Niederösterreichs Chancen auf EU-Gelder stehen gut. VP-Wirtschaftslandesrätin Petra Bohuslav traf auf ihrer Delegationsreise nach Brüssel den EU-Kommissar für Digitale Wirtschaft und Gesellschaft, Günther Oettinger. Niederösterreichs Chancen stünden gut, Gelder von der Europäischen Investitionsbank für den Breitbandausbau im Land zu erhalten, so Oettinger.

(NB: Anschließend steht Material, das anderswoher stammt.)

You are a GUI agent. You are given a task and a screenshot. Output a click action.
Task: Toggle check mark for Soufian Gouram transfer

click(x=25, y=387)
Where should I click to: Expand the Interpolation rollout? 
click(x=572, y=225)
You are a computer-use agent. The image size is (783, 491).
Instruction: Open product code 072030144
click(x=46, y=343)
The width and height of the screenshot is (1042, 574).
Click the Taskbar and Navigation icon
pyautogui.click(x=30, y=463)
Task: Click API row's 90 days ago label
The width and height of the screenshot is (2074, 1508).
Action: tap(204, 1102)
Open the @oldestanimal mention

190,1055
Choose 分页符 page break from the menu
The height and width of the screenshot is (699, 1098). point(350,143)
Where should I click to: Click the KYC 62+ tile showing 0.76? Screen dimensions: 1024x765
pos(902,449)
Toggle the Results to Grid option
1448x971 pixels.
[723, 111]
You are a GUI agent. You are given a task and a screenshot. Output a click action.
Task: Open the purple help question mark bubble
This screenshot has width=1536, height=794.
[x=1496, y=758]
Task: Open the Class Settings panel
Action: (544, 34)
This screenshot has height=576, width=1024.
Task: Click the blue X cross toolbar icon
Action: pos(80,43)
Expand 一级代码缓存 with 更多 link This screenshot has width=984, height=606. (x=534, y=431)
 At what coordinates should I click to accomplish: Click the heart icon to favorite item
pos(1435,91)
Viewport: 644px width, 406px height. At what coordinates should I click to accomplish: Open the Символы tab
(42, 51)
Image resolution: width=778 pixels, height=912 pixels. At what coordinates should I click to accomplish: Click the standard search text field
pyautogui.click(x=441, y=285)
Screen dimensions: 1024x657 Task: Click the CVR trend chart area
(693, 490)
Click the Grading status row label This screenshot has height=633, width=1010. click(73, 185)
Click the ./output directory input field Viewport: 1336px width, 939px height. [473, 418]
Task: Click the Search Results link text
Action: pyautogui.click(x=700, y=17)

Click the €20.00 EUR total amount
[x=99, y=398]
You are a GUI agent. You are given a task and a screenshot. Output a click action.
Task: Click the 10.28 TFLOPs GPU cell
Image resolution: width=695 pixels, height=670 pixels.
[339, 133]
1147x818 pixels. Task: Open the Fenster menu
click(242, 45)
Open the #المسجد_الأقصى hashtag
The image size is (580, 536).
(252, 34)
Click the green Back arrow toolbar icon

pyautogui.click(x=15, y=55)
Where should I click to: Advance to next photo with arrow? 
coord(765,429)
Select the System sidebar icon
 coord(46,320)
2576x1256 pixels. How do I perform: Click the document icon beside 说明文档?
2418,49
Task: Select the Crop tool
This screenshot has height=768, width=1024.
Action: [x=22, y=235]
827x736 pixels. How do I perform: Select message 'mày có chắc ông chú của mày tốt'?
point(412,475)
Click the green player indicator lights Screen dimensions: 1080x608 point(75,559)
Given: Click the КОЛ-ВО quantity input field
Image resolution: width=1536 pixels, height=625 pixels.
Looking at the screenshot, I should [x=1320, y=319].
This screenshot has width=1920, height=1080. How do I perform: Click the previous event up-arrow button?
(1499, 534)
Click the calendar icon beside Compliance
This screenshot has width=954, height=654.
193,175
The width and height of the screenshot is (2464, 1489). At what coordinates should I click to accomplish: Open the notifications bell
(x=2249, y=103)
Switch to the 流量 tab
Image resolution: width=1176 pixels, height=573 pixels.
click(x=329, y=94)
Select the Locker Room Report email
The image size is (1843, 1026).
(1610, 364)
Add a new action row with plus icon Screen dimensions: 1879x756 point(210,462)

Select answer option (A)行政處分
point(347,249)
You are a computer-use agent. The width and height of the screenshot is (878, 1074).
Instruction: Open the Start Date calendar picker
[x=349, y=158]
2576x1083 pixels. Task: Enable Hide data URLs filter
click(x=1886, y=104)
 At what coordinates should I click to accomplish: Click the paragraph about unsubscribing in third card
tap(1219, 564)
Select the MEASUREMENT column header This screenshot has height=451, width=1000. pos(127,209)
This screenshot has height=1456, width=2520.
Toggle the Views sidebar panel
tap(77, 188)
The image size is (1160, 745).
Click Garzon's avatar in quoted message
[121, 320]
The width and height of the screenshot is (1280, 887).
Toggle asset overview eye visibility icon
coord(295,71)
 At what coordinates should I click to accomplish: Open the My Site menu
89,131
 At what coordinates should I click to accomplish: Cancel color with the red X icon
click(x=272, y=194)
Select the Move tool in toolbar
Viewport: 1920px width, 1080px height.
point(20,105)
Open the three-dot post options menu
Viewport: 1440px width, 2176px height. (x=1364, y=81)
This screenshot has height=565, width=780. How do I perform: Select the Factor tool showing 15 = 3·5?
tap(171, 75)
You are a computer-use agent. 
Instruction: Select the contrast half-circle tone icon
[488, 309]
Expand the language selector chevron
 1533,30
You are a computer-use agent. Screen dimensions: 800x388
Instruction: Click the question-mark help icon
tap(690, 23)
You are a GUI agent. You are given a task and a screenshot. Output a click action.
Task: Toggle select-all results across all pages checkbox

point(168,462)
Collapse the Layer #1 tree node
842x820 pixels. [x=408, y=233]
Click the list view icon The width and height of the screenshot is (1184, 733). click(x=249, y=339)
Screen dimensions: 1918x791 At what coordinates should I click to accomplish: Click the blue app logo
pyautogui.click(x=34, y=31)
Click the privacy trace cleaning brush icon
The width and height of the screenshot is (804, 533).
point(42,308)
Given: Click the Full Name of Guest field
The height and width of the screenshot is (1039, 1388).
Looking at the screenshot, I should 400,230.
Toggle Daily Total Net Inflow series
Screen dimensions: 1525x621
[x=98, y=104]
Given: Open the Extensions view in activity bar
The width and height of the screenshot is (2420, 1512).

VP-Wirtschaftslandesrätin Petra Bohuslav traf EU-Kommissar Günther Oettinger, zuständig für Digitale Wirtschaft und Gesellschaft, in Brüssel.  |  NOEN, Alain Bienenstock
Als ein „sehr gutes Gespräch“ bezeichnete Landesrätin Bohuslav den Dialog mit EU-Kommissar Oettinger im Zuge ihrer Delegationsreise nach Brüssel. Kernthema des Gesprächs war der Breitbandausbau in Niederösterreich. Bohuslav betonte, dass Oettinger das Niederösterreich-Modell, nachdem das Land und die Gemeinden die Herstellung der Basis-Breitbandinfrastruktur im ganzen Land übernehmen werden, als „Best-Practice-Modell“ bezeichnet habe.

Der Breitbandausbau in Niederösterreich soll überall dort vom Land übernommen werden, wo private Anbieter dies nicht selbst tun – also vor allem in dünner besiedelten Regionen. 2030 soll der Ausbau abgeschlossen sein und insgesamt rund eine Milliarde Euro kosten. 250 Millionen Euro sollen dazu ja aus Landesmitteln finanziert, die übrigen 750 Millionen Euro fremdfinanziert werden.

NÖ-Modell laut Oettinger "passgenau"

Er sei „mit der Regierung in Niederösterreich seit Monaten in Kontakt“, so Oettinger. Er halte das NÖ Modell für „sehr gut geeignet“ und „passgenau“ für ein Flächenbundesland wie Niederösterreich. Er werde der Europäischen Investitionsbank empfehlen, das Projekt finanziell zu unterstützen, kündigte der EU-Kommissar an.

Niederösterreich hofft auf EU-Gelder

2015 wurden aus Landesmitteln 6,9 Millionen Euro für den Breitbandausbau zur Verfügung gestellt. Von 2016 bis 2020 werde je eine Investitionssumme von zehn Millionen Euro – also in Summe 50 Millionen Euro für diesen Zeitraum angestrebt, so Helmut Miernicki, Geschäftsführer der Wirtschaftsagentur des Landes NÖ, ecoplus.

Laut Kommissar Oettinger stünden Niederösterreichs Chancen gut, Gelder von der Europäischen Investitionsbank zu erhalten. Das Land Niederösterreich hoffe auf eine Verdoppelung der eigenen Investitionen in den nächsten Jahren durch die Europäische Investitionsbank, so Helmut Miernicki.